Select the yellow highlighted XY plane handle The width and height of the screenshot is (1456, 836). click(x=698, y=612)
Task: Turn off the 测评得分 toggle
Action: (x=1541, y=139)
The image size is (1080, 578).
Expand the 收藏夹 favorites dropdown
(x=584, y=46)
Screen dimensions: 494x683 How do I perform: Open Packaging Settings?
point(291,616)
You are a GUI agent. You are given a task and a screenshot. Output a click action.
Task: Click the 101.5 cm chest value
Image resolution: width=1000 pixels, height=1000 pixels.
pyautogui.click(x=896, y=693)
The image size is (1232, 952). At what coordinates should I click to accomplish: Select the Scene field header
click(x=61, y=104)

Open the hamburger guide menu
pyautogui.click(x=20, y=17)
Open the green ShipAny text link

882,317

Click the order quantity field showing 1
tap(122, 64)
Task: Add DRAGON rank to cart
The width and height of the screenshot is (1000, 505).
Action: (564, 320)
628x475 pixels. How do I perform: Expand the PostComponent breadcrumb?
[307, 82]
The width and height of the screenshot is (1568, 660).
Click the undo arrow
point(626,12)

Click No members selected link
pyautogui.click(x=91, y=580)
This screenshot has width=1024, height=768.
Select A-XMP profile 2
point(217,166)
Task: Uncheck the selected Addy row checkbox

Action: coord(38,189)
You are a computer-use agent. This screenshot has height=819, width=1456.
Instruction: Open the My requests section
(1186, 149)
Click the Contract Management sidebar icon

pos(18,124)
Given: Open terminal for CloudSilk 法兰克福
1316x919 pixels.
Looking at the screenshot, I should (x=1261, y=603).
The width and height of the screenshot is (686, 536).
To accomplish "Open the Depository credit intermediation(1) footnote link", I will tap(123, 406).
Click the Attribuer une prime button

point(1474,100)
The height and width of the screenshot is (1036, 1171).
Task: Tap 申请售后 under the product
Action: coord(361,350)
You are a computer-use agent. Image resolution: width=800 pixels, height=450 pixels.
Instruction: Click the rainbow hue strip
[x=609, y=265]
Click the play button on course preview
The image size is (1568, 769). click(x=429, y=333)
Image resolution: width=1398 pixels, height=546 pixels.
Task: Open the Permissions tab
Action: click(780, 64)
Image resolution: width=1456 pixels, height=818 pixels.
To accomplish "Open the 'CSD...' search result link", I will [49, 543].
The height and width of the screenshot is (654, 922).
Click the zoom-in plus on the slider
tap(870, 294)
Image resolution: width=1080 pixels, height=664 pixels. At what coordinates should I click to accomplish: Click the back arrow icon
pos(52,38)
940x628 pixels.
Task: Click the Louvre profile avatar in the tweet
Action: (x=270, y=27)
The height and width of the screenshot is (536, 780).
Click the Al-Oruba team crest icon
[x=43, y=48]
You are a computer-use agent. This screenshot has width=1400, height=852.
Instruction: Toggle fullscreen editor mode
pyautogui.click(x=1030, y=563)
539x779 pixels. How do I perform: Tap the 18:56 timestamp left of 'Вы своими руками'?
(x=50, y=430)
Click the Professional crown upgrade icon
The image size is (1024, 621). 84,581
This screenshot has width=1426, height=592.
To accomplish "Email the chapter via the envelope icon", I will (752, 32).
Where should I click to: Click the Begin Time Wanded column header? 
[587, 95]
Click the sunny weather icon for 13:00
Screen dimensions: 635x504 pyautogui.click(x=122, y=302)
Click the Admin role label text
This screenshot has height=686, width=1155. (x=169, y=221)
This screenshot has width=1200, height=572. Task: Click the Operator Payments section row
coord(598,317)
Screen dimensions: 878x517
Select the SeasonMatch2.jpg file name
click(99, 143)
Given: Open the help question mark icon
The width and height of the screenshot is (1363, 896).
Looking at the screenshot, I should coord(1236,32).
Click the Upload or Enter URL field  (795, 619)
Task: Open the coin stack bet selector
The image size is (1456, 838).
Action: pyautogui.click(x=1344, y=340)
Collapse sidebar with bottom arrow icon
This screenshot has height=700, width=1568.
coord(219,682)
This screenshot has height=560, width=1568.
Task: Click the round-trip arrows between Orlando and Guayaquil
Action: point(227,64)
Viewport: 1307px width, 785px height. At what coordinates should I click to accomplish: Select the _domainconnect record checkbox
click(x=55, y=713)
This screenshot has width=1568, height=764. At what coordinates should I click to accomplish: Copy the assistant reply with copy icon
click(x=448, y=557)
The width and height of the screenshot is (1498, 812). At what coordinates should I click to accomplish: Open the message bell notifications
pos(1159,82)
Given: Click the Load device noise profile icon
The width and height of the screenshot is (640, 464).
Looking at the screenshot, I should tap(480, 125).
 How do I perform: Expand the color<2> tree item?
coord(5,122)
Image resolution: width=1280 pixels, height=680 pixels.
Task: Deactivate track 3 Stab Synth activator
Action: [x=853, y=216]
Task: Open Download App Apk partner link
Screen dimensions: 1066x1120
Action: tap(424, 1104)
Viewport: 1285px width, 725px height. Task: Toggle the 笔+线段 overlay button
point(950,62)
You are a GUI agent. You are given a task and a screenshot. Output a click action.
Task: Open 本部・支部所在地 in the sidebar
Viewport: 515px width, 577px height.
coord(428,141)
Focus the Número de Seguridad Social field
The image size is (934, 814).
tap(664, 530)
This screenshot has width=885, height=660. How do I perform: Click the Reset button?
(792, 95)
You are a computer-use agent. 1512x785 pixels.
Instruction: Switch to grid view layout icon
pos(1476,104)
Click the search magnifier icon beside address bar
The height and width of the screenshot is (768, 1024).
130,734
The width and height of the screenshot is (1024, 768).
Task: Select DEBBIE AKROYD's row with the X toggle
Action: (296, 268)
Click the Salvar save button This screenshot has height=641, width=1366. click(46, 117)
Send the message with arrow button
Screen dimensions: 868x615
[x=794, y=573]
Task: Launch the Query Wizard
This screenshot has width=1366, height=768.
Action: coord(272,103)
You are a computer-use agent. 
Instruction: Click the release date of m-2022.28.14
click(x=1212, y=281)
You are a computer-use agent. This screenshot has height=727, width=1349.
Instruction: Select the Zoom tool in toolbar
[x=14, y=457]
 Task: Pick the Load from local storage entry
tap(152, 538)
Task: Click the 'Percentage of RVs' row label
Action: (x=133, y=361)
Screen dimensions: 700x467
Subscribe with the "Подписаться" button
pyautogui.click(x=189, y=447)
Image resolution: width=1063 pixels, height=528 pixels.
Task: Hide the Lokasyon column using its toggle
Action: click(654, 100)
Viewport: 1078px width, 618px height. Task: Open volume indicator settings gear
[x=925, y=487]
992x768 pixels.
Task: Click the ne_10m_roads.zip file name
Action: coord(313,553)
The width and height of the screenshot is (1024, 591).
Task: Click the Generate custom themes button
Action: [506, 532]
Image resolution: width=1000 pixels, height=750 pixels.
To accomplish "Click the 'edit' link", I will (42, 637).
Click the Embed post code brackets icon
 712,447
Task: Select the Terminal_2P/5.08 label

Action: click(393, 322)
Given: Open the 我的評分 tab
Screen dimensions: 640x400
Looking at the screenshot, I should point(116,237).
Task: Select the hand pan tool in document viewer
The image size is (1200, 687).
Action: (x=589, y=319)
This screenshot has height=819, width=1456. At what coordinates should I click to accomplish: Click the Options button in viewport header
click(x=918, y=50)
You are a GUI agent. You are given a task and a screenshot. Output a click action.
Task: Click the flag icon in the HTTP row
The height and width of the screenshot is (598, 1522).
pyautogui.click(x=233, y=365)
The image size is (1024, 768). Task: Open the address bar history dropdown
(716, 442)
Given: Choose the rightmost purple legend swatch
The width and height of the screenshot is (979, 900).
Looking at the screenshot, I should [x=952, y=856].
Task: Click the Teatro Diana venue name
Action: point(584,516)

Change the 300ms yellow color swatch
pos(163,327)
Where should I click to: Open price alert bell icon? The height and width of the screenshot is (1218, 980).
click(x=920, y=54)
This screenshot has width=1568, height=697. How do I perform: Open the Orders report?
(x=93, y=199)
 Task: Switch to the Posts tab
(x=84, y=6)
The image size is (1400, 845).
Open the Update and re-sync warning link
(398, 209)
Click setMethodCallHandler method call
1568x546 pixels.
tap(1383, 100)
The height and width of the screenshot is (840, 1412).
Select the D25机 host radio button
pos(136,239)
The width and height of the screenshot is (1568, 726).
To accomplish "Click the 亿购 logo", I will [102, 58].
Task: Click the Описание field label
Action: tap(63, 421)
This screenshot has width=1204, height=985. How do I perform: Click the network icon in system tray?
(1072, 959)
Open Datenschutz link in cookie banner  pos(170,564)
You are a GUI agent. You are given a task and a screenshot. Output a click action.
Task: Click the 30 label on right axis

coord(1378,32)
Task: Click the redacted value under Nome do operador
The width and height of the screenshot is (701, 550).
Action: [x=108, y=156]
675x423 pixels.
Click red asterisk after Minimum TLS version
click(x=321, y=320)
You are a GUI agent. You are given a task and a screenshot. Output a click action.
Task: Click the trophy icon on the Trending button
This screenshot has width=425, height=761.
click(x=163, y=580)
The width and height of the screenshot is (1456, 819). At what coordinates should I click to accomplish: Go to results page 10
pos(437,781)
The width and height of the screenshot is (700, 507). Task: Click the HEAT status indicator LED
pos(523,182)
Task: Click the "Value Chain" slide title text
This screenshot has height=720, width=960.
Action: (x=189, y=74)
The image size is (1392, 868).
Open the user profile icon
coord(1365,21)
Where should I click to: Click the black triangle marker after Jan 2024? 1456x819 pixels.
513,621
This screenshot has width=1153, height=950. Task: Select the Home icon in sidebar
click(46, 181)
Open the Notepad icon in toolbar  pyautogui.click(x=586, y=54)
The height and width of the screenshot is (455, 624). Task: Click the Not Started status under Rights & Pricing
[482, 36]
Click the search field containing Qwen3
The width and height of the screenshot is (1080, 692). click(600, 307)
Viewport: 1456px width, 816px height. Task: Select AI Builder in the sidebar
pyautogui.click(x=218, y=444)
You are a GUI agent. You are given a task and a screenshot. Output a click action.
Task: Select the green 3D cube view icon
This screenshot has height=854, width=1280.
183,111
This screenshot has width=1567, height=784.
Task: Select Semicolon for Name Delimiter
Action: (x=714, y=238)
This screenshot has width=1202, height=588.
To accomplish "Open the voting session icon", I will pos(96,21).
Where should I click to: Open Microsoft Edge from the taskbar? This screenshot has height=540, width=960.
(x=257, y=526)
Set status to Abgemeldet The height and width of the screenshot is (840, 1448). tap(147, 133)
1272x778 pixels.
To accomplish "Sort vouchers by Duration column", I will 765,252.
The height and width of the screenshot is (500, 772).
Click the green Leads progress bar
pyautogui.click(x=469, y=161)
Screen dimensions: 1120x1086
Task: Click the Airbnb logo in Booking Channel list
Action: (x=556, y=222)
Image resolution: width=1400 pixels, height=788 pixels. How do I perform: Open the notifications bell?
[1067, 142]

********

WHAT TO DO:
Reproduce the entries verbatim, beginning at the line that contains "Task: Switch to the Posts tab" and ending after the line that contains "Open Datenschutz link".

RESULT OF THE TASK:
 Task: Switch to the Posts tab
(x=84, y=6)
The image size is (1400, 845).
Open the Update and re-sync warning link
(398, 209)
Click setMethodCallHandler method call
1568x546 pixels.
tap(1383, 100)
The height and width of the screenshot is (840, 1412).
Select the D25机 host radio button
pos(136,239)
The width and height of the screenshot is (1568, 726).
To accomplish "Click the 亿购 logo", I will [102, 58].
Task: Click the Описание field label
Action: tap(63, 421)
This screenshot has width=1204, height=985. How do I perform: Click the network icon in system tray?
(1072, 959)
Open Datenschutz link in cookie banner  pos(170,564)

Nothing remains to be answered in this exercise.